Required action
Return all records exactly. Nothing may be added.

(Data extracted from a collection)

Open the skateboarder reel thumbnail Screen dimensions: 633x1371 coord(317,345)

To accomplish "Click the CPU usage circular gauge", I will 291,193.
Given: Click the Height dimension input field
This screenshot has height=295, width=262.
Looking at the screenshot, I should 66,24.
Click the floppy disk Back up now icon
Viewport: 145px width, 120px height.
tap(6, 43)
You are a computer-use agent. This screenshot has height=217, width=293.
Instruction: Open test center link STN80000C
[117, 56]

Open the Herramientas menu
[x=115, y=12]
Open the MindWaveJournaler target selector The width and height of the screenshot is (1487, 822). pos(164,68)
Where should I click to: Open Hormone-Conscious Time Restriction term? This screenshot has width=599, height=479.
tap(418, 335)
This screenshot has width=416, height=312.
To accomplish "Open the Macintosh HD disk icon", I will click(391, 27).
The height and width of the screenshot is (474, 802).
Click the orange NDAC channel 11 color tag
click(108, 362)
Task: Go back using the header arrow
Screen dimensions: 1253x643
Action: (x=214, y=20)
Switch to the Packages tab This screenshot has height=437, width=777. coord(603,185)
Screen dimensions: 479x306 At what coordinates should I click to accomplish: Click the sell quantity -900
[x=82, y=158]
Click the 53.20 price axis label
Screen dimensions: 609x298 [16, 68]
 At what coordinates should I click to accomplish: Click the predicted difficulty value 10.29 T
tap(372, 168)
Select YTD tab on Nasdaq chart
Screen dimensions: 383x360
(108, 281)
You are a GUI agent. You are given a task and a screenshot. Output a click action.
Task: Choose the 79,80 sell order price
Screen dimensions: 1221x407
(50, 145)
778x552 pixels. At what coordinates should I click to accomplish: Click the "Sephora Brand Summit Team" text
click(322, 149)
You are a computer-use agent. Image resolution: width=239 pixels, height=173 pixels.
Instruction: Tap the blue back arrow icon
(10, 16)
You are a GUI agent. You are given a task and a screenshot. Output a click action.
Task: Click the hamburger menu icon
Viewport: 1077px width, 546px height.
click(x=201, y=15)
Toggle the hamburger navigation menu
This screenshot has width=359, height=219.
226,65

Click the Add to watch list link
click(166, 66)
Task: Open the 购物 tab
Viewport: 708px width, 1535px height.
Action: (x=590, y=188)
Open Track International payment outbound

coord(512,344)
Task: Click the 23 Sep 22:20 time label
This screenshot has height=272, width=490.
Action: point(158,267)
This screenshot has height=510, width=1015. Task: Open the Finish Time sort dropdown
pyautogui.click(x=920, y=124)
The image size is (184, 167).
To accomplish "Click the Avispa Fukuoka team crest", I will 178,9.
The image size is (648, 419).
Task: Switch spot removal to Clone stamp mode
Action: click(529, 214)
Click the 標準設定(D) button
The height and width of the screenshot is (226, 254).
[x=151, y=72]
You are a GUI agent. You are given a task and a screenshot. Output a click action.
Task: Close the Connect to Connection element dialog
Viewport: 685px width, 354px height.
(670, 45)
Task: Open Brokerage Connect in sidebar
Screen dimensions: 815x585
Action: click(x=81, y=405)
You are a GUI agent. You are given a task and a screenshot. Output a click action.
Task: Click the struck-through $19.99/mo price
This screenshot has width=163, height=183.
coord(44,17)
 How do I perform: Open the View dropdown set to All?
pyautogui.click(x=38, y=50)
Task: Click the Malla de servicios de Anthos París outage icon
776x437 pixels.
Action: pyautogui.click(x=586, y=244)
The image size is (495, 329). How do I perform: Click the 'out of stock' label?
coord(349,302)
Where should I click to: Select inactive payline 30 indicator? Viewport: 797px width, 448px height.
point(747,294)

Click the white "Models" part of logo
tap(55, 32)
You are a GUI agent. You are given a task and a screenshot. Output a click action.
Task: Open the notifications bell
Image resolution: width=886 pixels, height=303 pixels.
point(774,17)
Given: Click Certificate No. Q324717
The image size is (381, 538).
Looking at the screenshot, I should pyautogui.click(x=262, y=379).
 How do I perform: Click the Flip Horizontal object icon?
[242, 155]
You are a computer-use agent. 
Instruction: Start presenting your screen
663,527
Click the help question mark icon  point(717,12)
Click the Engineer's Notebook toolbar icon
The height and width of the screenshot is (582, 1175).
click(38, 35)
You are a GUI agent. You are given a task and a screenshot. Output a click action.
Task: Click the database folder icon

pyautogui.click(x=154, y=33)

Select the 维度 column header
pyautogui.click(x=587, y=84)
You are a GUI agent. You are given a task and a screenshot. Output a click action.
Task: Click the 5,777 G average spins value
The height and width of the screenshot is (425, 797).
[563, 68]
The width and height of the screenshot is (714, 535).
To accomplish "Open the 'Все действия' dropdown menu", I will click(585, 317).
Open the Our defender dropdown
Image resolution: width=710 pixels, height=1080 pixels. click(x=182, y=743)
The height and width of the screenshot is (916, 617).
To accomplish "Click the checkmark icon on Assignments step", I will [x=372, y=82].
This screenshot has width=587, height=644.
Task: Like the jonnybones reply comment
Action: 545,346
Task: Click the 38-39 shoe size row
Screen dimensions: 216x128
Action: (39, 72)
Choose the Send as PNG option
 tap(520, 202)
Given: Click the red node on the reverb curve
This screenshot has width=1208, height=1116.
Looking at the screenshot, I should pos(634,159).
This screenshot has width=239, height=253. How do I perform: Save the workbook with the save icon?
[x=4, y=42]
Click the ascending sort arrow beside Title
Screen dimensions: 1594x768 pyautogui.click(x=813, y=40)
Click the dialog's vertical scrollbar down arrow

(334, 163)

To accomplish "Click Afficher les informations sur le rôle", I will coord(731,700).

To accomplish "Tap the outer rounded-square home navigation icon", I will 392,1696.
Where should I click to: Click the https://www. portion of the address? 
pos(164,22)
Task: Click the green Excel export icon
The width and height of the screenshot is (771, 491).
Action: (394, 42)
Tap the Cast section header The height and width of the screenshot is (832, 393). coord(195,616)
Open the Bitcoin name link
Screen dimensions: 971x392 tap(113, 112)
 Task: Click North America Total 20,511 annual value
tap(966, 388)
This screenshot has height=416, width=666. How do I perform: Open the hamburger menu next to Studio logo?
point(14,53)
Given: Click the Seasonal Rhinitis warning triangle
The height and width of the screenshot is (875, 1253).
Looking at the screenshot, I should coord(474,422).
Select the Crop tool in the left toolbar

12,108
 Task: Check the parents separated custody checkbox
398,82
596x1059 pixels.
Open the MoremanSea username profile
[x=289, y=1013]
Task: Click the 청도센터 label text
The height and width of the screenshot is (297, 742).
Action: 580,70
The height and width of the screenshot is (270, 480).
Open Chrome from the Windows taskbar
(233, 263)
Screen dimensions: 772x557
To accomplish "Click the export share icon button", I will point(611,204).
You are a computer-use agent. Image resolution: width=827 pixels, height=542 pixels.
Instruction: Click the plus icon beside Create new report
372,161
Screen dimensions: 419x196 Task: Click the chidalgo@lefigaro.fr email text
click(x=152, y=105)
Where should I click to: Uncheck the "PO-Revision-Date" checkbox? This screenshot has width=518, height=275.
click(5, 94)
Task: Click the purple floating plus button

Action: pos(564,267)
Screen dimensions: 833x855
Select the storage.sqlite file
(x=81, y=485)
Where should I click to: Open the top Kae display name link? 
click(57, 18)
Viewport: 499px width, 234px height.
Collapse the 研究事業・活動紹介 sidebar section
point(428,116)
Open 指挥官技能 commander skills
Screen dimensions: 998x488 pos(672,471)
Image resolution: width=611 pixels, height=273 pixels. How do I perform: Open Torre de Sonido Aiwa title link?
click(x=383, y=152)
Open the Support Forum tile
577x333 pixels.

Your solution
Open the skateboarder reel thumbnail Screen dimensions: 633x1371 coord(317,345)

To accomplish "Click the CPU usage circular gauge", I will 291,193.
Given: Click the Height dimension input field
This screenshot has height=295, width=262.
Looking at the screenshot, I should 66,24.
Click the floppy disk Back up now icon
Viewport: 145px width, 120px height.
tap(6, 43)
You are a computer-use agent. This screenshot has height=217, width=293.
Instruction: Open test center link STN80000C
[117, 56]

Open the Herramientas menu
[x=115, y=12]
Open the MindWaveJournaler target selector The width and height of the screenshot is (1487, 822). pos(164,68)
Where should I click to: Open Hormone-Conscious Time Restriction term? This screenshot has width=599, height=479.
tap(418, 335)
This screenshot has width=416, height=312.
To accomplish "Open the Macintosh HD disk icon", I will click(391, 27).
The height and width of the screenshot is (474, 802).
Click the orange NDAC channel 11 color tag
click(108, 362)
Task: Go back using the header arrow
Screen dimensions: 1253x643
Action: (x=214, y=20)
Switch to the Packages tab This screenshot has height=437, width=777. coord(603,185)
Screen dimensions: 479x306 At what coordinates should I click to accomplish: Click the sell quantity -900
[x=82, y=158]
Click the 53.20 price axis label
Screen dimensions: 609x298 [16, 68]
 At what coordinates should I click to accomplish: Click the predicted difficulty value 10.29 T
tap(372, 168)
Select YTD tab on Nasdaq chart
Screen dimensions: 383x360
(108, 281)
You are a GUI agent. You are given a task and a screenshot. Output a click action.
Task: Choose the 79,80 sell order price
Screen dimensions: 1221x407
(50, 145)
778x552 pixels. At what coordinates should I click to accomplish: Click the "Sephora Brand Summit Team" text
click(322, 149)
You are a computer-use agent. Image resolution: width=239 pixels, height=173 pixels.
Instruction: Tap the blue back arrow icon
(10, 16)
You are a GUI agent. You are given a task and a screenshot. Output a click action.
Task: Click the hamburger menu icon
Viewport: 1077px width, 546px height.
click(x=201, y=15)
Toggle the hamburger navigation menu
This screenshot has width=359, height=219.
226,65

Click the Add to watch list link
click(166, 66)
Task: Open the 购物 tab
Viewport: 708px width, 1535px height.
Action: (x=590, y=188)
Open Track International payment outbound

coord(512,344)
Task: Click the 23 Sep 22:20 time label
This screenshot has height=272, width=490.
Action: point(158,267)
This screenshot has height=510, width=1015. Task: Open the Finish Time sort dropdown
pyautogui.click(x=920, y=124)
The image size is (184, 167).
To accomplish "Click the Avispa Fukuoka team crest", I will 178,9.
The image size is (648, 419).
Task: Switch spot removal to Clone stamp mode
Action: click(529, 214)
Click the 標準設定(D) button
The height and width of the screenshot is (226, 254).
[x=151, y=72]
You are a GUI agent. You are given a task and a screenshot. Output a click action.
Task: Close the Connect to Connection element dialog
Viewport: 685px width, 354px height.
(670, 45)
Task: Open Brokerage Connect in sidebar
Screen dimensions: 815x585
Action: click(x=81, y=405)
You are a GUI agent. You are given a task and a screenshot. Output a click action.
Task: Click the struck-through $19.99/mo price
This screenshot has width=163, height=183.
coord(44,17)
 How do I perform: Open the View dropdown set to All?
pyautogui.click(x=38, y=50)
Task: Click the Malla de servicios de Anthos París outage icon
776x437 pixels.
Action: pyautogui.click(x=586, y=244)
The image size is (495, 329). How do I perform: Click the 'out of stock' label?
coord(349,302)
Where should I click to: Select inactive payline 30 indicator? Viewport: 797px width, 448px height.
point(747,294)

Click the white "Models" part of logo
tap(55, 32)
You are a GUI agent. You are given a task and a screenshot. Output a click action.
Task: Open the notifications bell
Image resolution: width=886 pixels, height=303 pixels.
point(774,17)
Given: Click Certificate No. Q324717
The image size is (381, 538).
Looking at the screenshot, I should pyautogui.click(x=262, y=379).
 How do I perform: Click the Flip Horizontal object icon?
[242, 155]
You are a computer-use agent. 
Instruction: Start presenting your screen
663,527
Click the help question mark icon  point(717,12)
Click the Engineer's Notebook toolbar icon
The height and width of the screenshot is (582, 1175).
click(38, 35)
You are a GUI agent. You are given a task and a screenshot. Output a click action.
Task: Click the database folder icon

pyautogui.click(x=154, y=33)

Select the 维度 column header
pyautogui.click(x=587, y=84)
You are a GUI agent. You are given a task and a screenshot. Output a click action.
Task: Click the 5,777 G average spins value
The height and width of the screenshot is (425, 797).
[563, 68]
The width and height of the screenshot is (714, 535).
To accomplish "Open the 'Все действия' dropdown menu", I will click(585, 317).
Open the Our defender dropdown
Image resolution: width=710 pixels, height=1080 pixels. click(x=182, y=743)
The height and width of the screenshot is (916, 617).
To accomplish "Click the checkmark icon on Assignments step", I will [x=372, y=82].
This screenshot has width=587, height=644.
Task: Like the jonnybones reply comment
Action: 545,346
Task: Click the 38-39 shoe size row
Screen dimensions: 216x128
Action: (39, 72)
Choose the Send as PNG option
 tap(520, 202)
Given: Click the red node on the reverb curve
This screenshot has width=1208, height=1116.
Looking at the screenshot, I should pos(634,159).
This screenshot has width=239, height=253. How do I perform: Save the workbook with the save icon?
[x=4, y=42]
Click the ascending sort arrow beside Title
Screen dimensions: 1594x768 pyautogui.click(x=813, y=40)
Click the dialog's vertical scrollbar down arrow

(334, 163)

To accomplish "Click Afficher les informations sur le rôle", I will coord(731,700).

To accomplish "Tap the outer rounded-square home navigation icon", I will 392,1696.
Where should I click to: Click the https://www. portion of the address? 
pos(164,22)
Task: Click the green Excel export icon
The width and height of the screenshot is (771, 491).
Action: (394, 42)
Tap the Cast section header The height and width of the screenshot is (832, 393). coord(195,616)
Open the Bitcoin name link
Screen dimensions: 971x392 tap(113, 112)
 Task: Click North America Total 20,511 annual value
tap(966, 388)
This screenshot has height=416, width=666. How do I perform: Open the hamburger menu next to Studio logo?
point(14,53)
Given: Click the Seasonal Rhinitis warning triangle
The height and width of the screenshot is (875, 1253).
Looking at the screenshot, I should coord(474,422).
Select the Crop tool in the left toolbar

12,108
 Task: Check the parents separated custody checkbox
398,82
596x1059 pixels.
Open the MoremanSea username profile
[x=289, y=1013]
Task: Click the 청도센터 label text
The height and width of the screenshot is (297, 742).
Action: 580,70
The height and width of the screenshot is (270, 480).
Open Chrome from the Windows taskbar
(233, 263)
Screen dimensions: 772x557
To accomplish "Click the export share icon button", I will point(611,204).
You are a computer-use agent. Image resolution: width=827 pixels, height=542 pixels.
Instruction: Click the plus icon beside Create new report
372,161
Screen dimensions: 419x196 Task: Click the chidalgo@lefigaro.fr email text
click(x=152, y=105)
Where should I click to: Uncheck the "PO-Revision-Date" checkbox? This screenshot has width=518, height=275.
click(5, 94)
Task: Click the purple floating plus button

Action: pos(564,267)
Screen dimensions: 833x855
Select the storage.sqlite file
(x=81, y=485)
Where should I click to: Open the top Kae display name link? 
click(57, 18)
Viewport: 499px width, 234px height.
Collapse the 研究事業・活動紹介 sidebar section
point(428,116)
Open 指挥官技能 commander skills
Screen dimensions: 998x488 pos(672,471)
Image resolution: width=611 pixels, height=273 pixels. How do I perform: Open Torre de Sonido Aiwa title link?
click(x=383, y=152)
Open the Support Forum tile
577x333 pixels.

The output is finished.